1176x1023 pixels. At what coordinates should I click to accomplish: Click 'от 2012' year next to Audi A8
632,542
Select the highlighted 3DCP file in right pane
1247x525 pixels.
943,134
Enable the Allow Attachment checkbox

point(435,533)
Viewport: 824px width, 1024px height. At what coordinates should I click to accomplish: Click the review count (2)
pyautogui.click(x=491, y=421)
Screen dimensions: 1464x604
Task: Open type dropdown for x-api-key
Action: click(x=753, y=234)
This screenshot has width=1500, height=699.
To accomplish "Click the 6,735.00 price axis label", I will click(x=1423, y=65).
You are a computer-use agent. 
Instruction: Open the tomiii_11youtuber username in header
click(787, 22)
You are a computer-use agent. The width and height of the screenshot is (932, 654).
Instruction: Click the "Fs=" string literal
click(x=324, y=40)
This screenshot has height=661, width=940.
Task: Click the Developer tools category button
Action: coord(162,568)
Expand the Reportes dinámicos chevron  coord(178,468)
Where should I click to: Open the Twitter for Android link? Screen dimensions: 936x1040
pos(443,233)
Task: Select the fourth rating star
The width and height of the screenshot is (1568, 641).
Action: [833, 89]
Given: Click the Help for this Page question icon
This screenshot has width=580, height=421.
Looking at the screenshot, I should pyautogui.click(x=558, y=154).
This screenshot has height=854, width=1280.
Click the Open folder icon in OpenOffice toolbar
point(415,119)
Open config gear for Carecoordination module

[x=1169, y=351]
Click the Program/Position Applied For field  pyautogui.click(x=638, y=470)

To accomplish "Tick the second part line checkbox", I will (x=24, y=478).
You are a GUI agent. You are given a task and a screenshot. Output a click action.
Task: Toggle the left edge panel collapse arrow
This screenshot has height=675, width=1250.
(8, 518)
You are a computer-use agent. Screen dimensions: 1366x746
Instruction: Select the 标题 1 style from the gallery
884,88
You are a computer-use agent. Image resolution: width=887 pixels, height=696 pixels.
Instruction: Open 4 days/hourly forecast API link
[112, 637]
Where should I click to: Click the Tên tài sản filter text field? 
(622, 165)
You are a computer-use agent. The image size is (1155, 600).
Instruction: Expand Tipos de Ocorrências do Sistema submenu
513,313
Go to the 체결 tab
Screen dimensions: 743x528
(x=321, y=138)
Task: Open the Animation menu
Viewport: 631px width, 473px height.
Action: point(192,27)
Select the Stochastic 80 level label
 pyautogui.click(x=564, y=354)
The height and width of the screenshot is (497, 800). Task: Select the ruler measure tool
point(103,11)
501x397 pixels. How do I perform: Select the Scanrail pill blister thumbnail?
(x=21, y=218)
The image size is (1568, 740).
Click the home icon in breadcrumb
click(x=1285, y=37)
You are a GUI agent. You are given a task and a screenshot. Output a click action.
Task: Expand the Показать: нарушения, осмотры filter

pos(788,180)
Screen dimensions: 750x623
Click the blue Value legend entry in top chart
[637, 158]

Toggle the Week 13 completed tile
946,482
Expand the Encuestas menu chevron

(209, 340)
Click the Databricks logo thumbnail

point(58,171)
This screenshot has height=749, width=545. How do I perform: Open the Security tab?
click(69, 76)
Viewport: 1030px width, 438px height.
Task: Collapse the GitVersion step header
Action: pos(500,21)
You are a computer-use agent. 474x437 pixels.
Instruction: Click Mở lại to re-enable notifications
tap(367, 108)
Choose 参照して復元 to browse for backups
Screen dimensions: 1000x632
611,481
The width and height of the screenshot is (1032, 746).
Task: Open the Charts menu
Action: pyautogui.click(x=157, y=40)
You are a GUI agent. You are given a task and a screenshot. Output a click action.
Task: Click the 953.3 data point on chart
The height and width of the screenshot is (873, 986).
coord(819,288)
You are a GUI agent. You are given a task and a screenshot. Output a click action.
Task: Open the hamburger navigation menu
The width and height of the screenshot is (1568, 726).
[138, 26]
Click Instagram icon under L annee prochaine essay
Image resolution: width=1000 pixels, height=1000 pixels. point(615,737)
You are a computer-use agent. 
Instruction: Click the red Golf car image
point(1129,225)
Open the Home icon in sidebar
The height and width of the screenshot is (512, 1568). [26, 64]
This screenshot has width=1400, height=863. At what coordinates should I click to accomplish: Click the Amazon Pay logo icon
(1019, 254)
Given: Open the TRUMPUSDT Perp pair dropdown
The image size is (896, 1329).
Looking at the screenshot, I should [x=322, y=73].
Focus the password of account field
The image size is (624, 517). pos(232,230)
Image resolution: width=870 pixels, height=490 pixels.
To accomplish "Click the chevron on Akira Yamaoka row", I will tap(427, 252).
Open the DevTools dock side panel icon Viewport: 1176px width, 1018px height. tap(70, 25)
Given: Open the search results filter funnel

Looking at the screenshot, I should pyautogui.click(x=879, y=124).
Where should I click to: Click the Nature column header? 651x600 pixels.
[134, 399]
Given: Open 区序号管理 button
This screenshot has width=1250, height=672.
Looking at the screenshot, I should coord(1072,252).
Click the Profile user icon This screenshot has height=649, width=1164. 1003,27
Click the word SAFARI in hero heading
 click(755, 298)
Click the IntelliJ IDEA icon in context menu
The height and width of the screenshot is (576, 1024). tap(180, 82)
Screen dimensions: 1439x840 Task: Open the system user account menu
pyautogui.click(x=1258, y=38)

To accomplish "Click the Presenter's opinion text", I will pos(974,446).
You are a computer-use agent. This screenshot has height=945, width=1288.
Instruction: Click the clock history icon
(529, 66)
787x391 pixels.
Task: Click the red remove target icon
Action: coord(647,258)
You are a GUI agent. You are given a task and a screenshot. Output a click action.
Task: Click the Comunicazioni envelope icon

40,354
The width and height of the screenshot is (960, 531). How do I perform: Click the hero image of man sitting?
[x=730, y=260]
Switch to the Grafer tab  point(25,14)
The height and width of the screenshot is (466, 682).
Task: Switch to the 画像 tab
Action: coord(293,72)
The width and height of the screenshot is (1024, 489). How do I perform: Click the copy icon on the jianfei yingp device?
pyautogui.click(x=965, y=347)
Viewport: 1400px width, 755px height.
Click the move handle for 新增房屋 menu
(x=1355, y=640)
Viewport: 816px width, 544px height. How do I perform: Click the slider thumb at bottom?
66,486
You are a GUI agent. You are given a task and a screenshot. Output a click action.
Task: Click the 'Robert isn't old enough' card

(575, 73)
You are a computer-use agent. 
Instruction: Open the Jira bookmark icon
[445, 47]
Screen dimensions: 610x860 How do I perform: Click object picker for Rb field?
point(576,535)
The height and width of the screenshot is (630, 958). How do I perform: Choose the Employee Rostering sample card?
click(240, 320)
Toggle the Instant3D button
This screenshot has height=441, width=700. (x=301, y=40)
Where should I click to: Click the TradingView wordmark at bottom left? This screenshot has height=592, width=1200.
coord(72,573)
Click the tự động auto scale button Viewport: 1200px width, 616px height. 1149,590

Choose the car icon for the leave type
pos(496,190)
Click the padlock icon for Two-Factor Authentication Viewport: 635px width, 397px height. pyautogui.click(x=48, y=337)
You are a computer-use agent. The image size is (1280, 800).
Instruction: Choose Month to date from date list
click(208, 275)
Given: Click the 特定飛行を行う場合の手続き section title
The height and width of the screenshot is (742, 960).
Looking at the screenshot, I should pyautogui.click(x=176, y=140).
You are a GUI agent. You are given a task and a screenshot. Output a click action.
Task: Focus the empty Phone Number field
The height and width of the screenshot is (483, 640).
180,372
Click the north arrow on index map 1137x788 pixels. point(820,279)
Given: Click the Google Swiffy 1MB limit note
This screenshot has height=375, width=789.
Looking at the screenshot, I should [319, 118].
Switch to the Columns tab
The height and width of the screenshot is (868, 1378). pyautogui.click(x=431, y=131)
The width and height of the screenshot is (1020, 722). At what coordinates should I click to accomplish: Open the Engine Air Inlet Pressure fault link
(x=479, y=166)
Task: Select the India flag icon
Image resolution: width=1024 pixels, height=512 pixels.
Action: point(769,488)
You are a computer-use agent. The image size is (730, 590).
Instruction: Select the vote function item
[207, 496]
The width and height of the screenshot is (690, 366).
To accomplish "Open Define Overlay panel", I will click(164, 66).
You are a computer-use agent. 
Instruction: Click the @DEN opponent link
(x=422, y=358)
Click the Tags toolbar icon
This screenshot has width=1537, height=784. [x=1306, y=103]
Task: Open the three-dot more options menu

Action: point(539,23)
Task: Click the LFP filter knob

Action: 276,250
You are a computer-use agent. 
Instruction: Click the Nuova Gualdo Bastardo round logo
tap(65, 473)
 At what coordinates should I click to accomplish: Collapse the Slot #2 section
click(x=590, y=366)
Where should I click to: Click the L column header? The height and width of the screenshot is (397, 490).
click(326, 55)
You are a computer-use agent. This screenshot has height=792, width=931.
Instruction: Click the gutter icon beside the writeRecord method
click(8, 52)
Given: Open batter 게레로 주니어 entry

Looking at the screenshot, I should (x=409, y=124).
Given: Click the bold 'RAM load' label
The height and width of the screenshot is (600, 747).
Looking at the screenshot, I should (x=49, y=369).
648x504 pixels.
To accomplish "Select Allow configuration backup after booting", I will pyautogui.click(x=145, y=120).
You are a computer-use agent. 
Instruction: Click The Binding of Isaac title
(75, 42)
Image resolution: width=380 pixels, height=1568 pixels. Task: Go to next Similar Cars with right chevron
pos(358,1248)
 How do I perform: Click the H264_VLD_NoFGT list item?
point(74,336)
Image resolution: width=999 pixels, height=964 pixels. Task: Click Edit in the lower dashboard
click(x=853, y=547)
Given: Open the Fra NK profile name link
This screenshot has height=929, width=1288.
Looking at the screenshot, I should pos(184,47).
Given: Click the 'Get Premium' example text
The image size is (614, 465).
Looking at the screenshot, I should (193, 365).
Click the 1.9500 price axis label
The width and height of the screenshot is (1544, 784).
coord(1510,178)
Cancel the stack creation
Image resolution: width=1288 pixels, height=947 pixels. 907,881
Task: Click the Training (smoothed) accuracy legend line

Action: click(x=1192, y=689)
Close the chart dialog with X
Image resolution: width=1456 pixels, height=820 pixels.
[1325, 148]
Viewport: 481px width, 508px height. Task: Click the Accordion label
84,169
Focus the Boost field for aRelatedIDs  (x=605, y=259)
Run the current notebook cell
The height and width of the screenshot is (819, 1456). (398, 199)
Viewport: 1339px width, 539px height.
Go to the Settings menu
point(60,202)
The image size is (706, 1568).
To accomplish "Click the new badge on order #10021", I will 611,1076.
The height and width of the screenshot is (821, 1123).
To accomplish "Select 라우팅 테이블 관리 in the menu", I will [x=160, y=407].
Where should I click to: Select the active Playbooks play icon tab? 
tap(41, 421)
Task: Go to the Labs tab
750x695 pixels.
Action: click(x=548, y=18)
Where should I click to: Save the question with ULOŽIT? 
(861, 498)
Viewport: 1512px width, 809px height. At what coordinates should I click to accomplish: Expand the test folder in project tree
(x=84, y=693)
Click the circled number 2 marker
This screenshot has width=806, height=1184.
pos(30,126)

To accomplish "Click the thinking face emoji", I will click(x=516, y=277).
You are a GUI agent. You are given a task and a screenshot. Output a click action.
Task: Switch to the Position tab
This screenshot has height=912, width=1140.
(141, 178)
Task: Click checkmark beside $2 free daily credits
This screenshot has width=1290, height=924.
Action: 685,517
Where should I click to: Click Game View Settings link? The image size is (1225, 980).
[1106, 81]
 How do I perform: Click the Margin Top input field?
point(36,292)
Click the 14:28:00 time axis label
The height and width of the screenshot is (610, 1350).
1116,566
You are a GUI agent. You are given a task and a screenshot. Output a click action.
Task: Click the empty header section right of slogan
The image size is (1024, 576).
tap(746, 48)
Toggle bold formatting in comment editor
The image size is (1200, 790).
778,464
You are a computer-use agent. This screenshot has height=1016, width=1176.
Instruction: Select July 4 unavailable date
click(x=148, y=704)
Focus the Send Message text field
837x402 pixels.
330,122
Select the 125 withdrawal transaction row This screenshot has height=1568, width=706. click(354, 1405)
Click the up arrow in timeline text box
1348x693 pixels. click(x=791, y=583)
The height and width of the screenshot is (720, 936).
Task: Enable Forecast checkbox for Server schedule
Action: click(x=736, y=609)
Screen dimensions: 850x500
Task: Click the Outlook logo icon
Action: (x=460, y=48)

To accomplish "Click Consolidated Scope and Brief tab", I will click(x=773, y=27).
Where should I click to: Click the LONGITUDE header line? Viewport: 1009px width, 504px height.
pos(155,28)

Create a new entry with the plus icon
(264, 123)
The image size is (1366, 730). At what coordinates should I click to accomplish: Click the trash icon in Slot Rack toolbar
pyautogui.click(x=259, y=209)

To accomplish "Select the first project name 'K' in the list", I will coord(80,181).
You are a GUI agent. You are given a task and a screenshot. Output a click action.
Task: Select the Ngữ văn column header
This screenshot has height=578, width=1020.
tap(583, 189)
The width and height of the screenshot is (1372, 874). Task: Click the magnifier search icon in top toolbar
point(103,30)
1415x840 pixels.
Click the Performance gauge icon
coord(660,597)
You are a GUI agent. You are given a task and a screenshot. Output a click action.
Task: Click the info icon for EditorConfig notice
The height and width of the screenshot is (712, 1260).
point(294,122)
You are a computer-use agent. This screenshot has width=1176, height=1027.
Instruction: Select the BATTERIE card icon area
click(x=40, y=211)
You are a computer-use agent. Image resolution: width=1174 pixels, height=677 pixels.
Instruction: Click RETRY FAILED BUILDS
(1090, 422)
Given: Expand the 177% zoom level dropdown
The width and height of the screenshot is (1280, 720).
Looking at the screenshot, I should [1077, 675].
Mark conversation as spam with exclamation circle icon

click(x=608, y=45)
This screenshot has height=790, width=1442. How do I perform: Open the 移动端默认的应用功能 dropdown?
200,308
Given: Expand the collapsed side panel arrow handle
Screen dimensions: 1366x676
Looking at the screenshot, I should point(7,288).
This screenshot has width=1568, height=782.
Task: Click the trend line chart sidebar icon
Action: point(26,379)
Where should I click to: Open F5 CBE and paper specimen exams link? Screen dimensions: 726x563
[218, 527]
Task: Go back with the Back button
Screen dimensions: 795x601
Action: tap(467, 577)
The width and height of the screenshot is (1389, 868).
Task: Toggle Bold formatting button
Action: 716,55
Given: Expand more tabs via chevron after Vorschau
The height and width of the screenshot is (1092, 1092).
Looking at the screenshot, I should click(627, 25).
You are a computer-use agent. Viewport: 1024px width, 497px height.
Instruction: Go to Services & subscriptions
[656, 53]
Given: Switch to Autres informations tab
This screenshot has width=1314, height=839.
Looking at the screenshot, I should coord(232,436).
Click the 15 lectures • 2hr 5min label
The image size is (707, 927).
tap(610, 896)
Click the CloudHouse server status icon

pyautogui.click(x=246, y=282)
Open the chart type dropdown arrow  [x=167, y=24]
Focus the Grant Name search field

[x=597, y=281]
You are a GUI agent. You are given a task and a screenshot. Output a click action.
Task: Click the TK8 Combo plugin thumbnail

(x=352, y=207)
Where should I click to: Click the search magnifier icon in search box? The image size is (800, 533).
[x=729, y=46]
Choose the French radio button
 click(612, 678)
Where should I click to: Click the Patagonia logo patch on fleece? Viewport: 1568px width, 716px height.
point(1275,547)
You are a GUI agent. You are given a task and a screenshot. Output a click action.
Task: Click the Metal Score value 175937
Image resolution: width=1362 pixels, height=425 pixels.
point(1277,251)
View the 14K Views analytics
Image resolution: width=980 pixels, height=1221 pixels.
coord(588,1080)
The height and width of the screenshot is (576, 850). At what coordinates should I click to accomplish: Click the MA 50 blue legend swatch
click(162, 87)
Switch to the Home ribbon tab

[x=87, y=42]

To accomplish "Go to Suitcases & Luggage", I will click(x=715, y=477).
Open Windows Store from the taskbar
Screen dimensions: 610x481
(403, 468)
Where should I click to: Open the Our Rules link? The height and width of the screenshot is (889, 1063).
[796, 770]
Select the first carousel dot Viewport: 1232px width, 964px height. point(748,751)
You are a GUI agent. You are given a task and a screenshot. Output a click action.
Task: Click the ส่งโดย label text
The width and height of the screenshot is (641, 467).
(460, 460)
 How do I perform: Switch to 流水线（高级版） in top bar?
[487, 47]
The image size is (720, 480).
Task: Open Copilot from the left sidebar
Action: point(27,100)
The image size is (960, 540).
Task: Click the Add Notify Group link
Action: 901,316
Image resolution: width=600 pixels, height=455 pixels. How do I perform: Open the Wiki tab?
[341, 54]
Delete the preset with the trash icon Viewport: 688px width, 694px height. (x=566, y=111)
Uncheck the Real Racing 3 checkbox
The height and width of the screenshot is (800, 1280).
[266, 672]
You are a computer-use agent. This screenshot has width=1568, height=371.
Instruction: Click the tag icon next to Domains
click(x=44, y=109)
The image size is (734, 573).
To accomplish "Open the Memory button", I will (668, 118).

**WHAT TO PRODUCE**. Retype exactly, and only, the lines above from the one where "has height=792, width=931." occurs up to and including the one where "Given: Click the bold 'RAM load' label" occurs.

**FINISHED TASK**.
You are a computer-use agent. This screenshot has height=792, width=931.
Instruction: Click the gutter icon beside the writeRecord method
click(8, 52)
Given: Open batter 게레로 주니어 entry

Looking at the screenshot, I should (x=409, y=124).
Given: Click the bold 'RAM load' label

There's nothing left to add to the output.